Balsamic vinegar - the real, traditionally made stuff - is a sweet treat, and quite palatable on its own, but you'd never know that by sampling what passes for balsamic vinegar in most food shops and restaurants.
That's why two local men decided to not only launch an import company to bring real balsamic vinegar to Western Canada, they also spend a great deal of their time educating people on how to recognize and use these traditionally made products.
Vittorio Castellini and Robert Mesiano started Agrodolce Importers in March last year, headquartered in White Rock, with the goal of offering a traditionally made Italian balsamic vinegar at a reasonable price.
"The traditional aging of balsamic vinegar is done in a series of open barrels, so it makes it denser because it evaporates and it also acquires flavours from the woods," explained Castellini.
The one and only ingredient used is grapes - and only certain varietals - that are slow-cooked over a very low heat for days and then put into barrels.

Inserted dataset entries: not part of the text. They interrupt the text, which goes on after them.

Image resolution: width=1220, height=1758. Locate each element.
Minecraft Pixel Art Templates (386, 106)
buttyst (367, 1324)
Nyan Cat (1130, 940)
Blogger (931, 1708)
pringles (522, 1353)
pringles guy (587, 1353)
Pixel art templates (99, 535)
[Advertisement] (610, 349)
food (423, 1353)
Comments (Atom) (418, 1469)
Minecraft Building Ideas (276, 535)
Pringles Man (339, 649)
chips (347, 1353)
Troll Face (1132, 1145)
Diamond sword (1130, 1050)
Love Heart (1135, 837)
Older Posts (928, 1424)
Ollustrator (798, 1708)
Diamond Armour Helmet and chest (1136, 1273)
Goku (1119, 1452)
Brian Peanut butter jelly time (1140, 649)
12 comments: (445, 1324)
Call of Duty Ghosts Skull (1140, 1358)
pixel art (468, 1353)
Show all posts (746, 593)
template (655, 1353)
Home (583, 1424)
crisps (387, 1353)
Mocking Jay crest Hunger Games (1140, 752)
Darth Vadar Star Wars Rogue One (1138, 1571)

That's the biggest giveaway when looking at the label of a bottle, he said. If it has caramel colouring or sugar, it has been industrially produced and additives are used to mimic the taste and texture of the traditional versions.
A quick taste comparison shows the mimicry isn't usually very successful, but few people even know they're being had with a cheaply made substitute.
"There's a lot of misunderstanding, misinformation and even outright fraud," said Castellini.
Balsamic vinegar is a protected product in the European Union, meaning there are legal guidelines as to what can and cannot be labelled and sold as traditional balsamic vinegar, what it must look like, its acidity level, colour, and even density, among other attributes. To carry the EU seal, balsamic vinegar also cannot say how many years it has been aged or in what way, even though these factors are crucial to the traditional production process.
That's because the rules and regulations were put into place only a few decades ago, at a time when there were already a number of large industrial producers on the scene, so the rules reflected that, according to Castellini.
However, the traditionally made balsamic vinegar, aged for 25 years, is also certified by a panel to ensure the very best stuff really is as good as the best balsamic vinegars produced throughout the past thousand years or so.
Because it is so time-consuming and expensive to produce, the top-notch certified balsamic vinegar is also the most expensive. One tiny sip reveals why dedicated foodies are willing to shell out some $280 or more for a 100-ml. bottle.
And traditional balsamic vinegar is only produced in two small provinces of Italy, in Modena and Reggio Emilia. Producers have tried to make it beyond this region, but it can't be done.
"I ask people if they want to sample some traditional balsamic vinegar and they say, 'No, I have some at home,' and I know they don't," said Castellini.
He and Mesiano had a booth at the Eat Vancouver food expo last summer and offered visitors a taste of different kinds of traditionally made balsamic vinegar. The real thing has a complex flavour, both sweet and bitter, and is used sparingly as a condiment.
"There are only 10,000 of these bottles made a year," he noted. "If people want to spend that kind of money, it's certified - you don't have to take my word."
Sadly, due to the EU rules, you can't know how long any bottle of balsamic vinegar has been aged by reading the label.
The three most popular items in the line imported by Castellini and Mesiano, the balsamic vinegar is made in the traditional way, but not for the full 25 years.
"We're not allowed to put an age on these. These are four, eight and 10 years old, and you just have to take our word for it," said Castellini, referring to the Acetaia Dodi line of Il Buon Condimento, Il Capriccio di Valeria and Famiglia Dodi, respectively.
The maker, Ricardo Dodi, is the biggest producer of traditionally made balsamic vinegar and also sits on the panel that certifies the 25-year-old batches.
One of the brochures available with these products gives suggestions for how to use the products, such as using the least aged version in salad dressing, although the medium-aged version is better used in Chicken Cacciatore or Petti di Pollo al Balsamico, where it added after the cooking in order to preserve its delicate flavours.
Famiglia Dodi, aged 10 years, can be used on fresh fruit, gelato or drizzled on fine cheeses.